On Dec. 10, Negin served as a video operator during a Showtime boxing doubleheader in Los Angeles, headlined by the featherweight championship bout featuring Jesus Cuellar and Abner Mares.
It was a whirlwind weekend for the communications professor, flying to the West Coast the night before the fight – the same day he hosted the final “Sports Broadcasting” class of the semester – working a 16-hour day in Los Angeles, and then returning to the Triad a day later.

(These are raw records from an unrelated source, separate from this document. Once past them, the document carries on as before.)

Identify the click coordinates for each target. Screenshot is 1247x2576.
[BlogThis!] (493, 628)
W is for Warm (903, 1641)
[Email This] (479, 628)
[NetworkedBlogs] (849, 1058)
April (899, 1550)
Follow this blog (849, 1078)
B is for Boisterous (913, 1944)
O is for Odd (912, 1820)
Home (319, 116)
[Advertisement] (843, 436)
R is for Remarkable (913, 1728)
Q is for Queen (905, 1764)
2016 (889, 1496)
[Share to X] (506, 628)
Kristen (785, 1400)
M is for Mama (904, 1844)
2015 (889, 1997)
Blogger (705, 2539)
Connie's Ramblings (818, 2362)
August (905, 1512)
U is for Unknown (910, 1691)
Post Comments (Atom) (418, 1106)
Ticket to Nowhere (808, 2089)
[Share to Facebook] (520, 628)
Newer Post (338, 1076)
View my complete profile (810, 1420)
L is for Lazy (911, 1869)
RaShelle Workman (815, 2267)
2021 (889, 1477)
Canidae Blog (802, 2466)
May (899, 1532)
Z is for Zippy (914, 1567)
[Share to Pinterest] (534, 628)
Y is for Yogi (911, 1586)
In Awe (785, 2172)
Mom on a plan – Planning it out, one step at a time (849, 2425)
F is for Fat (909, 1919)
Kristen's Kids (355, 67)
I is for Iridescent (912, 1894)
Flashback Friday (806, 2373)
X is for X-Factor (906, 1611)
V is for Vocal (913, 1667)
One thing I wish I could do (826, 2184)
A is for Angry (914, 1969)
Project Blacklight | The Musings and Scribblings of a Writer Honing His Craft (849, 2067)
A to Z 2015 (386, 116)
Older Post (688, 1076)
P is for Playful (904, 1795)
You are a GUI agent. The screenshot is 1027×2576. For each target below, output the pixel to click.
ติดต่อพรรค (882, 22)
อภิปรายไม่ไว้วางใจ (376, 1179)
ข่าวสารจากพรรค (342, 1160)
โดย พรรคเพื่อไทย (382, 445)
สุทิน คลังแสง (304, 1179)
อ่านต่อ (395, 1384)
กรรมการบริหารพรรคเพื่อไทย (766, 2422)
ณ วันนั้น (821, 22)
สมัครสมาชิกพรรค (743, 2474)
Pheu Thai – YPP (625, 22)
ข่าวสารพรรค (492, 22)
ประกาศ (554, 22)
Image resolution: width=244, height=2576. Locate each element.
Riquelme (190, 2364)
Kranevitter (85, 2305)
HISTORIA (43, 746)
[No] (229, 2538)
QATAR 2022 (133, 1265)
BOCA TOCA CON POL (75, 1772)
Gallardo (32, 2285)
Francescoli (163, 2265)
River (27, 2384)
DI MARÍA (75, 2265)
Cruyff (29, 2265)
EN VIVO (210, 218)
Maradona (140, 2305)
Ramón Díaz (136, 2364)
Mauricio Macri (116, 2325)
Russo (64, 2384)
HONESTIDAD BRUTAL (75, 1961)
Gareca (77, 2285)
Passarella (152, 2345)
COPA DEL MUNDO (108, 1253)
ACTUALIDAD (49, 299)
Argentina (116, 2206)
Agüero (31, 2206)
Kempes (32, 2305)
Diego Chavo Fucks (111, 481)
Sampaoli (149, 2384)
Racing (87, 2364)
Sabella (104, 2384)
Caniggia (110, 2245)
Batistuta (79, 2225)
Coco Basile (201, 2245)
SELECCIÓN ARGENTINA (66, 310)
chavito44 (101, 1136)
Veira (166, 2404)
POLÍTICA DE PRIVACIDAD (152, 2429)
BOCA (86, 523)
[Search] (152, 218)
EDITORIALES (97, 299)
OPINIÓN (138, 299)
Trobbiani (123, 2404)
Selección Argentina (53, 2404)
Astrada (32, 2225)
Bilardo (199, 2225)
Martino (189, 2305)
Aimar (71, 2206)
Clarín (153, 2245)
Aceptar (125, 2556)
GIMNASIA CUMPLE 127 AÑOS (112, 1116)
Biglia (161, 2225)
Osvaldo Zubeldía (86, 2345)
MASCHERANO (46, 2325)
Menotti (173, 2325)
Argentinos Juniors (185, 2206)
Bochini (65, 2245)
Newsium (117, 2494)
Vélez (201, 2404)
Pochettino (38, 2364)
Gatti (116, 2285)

He arrived back in time to proctor the Dec. 12 final for the class and share a few notes from the national broadcast event.
“For me, it was an interesting leap,” Negin said. “The class just wrapped up a semester’s worth of producing live events on campus, then I jumped right back in it, working in the industry.”
During the boxing broadcast, Negin was one of four individuals in the tape room handling video replay and editing duties. The four-time Emmy Award winner downplayed his role – noting he wasn’t in charge – but he enjoyed watching the broadcast team, especially the producer, coordinate the live action. The entire time he said he gleaned information, detailing how the producer laid out the show and the strategy behind the production.
“And then on Monday, I was back in class, giving the final exam, talking with students about the experience,” Negin said. “While I wasn’t running the show out there, I got to be a fly on the wall – like I do when I work the Olympics. I got real-world experience to add to my tool belt so when I teach ‘Sports Broadcasting’ again, I can tell the students what I saw and learned.”
During the fall semester, the communications students broadcasted five Elon volleyball games, worked on eight episodes of “Elon Phoenix Weekly,” and created their own video blogs and short sports shows.
Negin admitted that initially the class was an inexperienced group, with “few, if any, who had any live event experience.” Yet the students grew more comfortable and capable as the semester moved forward.
“I find it fascinating that it’s the same thing we did this semester, only on a larger scale,” said Negin, drawing parallels between the Showtime production and his students’ broadcasts. “This is exactly what we did covering an Elon volleyball game — it’s just primetime boxing on a national network. It’s not much different — just bigger, fancier and more expensive — but the same rules apply.”
With the semester drawing to an end, Negin plans to work a handful of upcoming professional and collegiate events, including several Carolina Hurricanes hockey games.